TASK BRIEF:
When the line with "Given: Click the 12月 label on time axis" appears below, start repeating lines exactly, and keep going through the line with "Task: Open Cron Jobs from the sidebar"; add nothing outside that span.

Stored records:
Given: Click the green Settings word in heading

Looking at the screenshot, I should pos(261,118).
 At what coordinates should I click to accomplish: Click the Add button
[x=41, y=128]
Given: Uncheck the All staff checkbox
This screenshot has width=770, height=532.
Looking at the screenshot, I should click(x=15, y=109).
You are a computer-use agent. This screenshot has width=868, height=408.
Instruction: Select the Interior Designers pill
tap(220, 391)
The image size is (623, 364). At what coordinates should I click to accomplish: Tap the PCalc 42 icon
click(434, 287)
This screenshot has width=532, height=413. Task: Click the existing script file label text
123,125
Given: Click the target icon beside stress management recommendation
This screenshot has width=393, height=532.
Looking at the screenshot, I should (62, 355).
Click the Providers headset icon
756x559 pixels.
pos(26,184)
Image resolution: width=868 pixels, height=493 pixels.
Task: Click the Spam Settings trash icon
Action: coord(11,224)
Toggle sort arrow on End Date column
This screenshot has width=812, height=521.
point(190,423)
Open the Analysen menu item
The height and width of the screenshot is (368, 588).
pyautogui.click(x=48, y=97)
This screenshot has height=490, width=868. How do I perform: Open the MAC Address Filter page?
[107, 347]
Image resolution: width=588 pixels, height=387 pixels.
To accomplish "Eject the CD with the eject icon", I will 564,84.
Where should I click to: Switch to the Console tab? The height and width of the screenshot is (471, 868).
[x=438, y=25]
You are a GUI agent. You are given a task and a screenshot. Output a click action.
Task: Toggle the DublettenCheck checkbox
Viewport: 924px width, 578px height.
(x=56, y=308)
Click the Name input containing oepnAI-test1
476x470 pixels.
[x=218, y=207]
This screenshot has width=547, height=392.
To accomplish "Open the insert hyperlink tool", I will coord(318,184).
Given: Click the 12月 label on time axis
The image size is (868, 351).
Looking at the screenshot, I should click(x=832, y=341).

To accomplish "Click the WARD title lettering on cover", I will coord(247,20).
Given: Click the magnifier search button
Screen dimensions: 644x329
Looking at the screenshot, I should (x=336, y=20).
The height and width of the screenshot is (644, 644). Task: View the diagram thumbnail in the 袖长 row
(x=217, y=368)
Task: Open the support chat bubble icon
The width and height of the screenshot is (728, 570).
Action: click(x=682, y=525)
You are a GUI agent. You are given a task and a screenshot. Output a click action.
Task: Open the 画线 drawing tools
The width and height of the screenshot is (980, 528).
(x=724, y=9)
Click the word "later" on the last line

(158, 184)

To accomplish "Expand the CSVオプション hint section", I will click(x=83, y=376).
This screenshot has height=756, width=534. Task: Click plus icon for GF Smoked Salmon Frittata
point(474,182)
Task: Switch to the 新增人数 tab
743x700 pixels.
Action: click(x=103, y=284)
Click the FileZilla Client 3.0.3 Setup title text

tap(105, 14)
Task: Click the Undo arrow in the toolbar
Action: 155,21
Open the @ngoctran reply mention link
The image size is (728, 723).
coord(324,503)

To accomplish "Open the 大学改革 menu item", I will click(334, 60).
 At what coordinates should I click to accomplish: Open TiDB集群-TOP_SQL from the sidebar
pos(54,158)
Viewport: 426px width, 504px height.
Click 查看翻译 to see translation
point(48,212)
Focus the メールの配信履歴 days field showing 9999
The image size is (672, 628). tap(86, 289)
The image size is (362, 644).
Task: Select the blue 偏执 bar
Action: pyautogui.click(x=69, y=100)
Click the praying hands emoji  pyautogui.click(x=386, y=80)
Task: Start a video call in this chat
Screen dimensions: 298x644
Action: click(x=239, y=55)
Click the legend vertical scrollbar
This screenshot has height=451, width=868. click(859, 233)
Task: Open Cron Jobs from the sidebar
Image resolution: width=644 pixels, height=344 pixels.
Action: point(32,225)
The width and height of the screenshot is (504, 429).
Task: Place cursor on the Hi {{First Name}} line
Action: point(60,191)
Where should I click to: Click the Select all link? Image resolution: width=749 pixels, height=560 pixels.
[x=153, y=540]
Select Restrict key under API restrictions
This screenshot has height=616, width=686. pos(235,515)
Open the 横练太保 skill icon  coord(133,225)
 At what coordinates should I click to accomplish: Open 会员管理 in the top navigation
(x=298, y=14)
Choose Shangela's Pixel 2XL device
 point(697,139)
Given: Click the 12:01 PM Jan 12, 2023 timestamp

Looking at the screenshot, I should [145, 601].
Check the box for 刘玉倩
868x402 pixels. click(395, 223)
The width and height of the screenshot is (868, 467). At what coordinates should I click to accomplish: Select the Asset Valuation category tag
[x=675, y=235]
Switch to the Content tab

RESPONSE:
Given: Click the 12月 label on time axis
The image size is (868, 351).
Looking at the screenshot, I should click(x=832, y=341).

To accomplish "Click the WARD title lettering on cover", I will coord(247,20).
Given: Click the magnifier search button
Screen dimensions: 644x329
Looking at the screenshot, I should (x=336, y=20).
The height and width of the screenshot is (644, 644). Task: View the diagram thumbnail in the 袖长 row
(x=217, y=368)
Task: Open the support chat bubble icon
The width and height of the screenshot is (728, 570).
Action: click(x=682, y=525)
You are a GUI agent. You are given a task and a screenshot. Output a click action.
Task: Open the 画线 drawing tools
The width and height of the screenshot is (980, 528).
(x=724, y=9)
Click the word "later" on the last line

(158, 184)

To accomplish "Expand the CSVオプション hint section", I will click(x=83, y=376).
This screenshot has height=756, width=534. Task: Click plus icon for GF Smoked Salmon Frittata
point(474,182)
Task: Switch to the 新增人数 tab
743x700 pixels.
Action: click(x=103, y=284)
Click the FileZilla Client 3.0.3 Setup title text

tap(105, 14)
Task: Click the Undo arrow in the toolbar
Action: 155,21
Open the @ngoctran reply mention link
The image size is (728, 723).
coord(324,503)

To accomplish "Open the 大学改革 menu item", I will click(334, 60).
 At what coordinates should I click to accomplish: Open TiDB集群-TOP_SQL from the sidebar
pos(54,158)
Viewport: 426px width, 504px height.
Click 查看翻译 to see translation
point(48,212)
Focus the メールの配信履歴 days field showing 9999
The image size is (672, 628). tap(86, 289)
The image size is (362, 644).
Task: Select the blue 偏执 bar
Action: pyautogui.click(x=69, y=100)
Click the praying hands emoji  pyautogui.click(x=386, y=80)
Task: Start a video call in this chat
Screen dimensions: 298x644
Action: click(x=239, y=55)
Click the legend vertical scrollbar
This screenshot has height=451, width=868. click(859, 233)
Task: Open Cron Jobs from the sidebar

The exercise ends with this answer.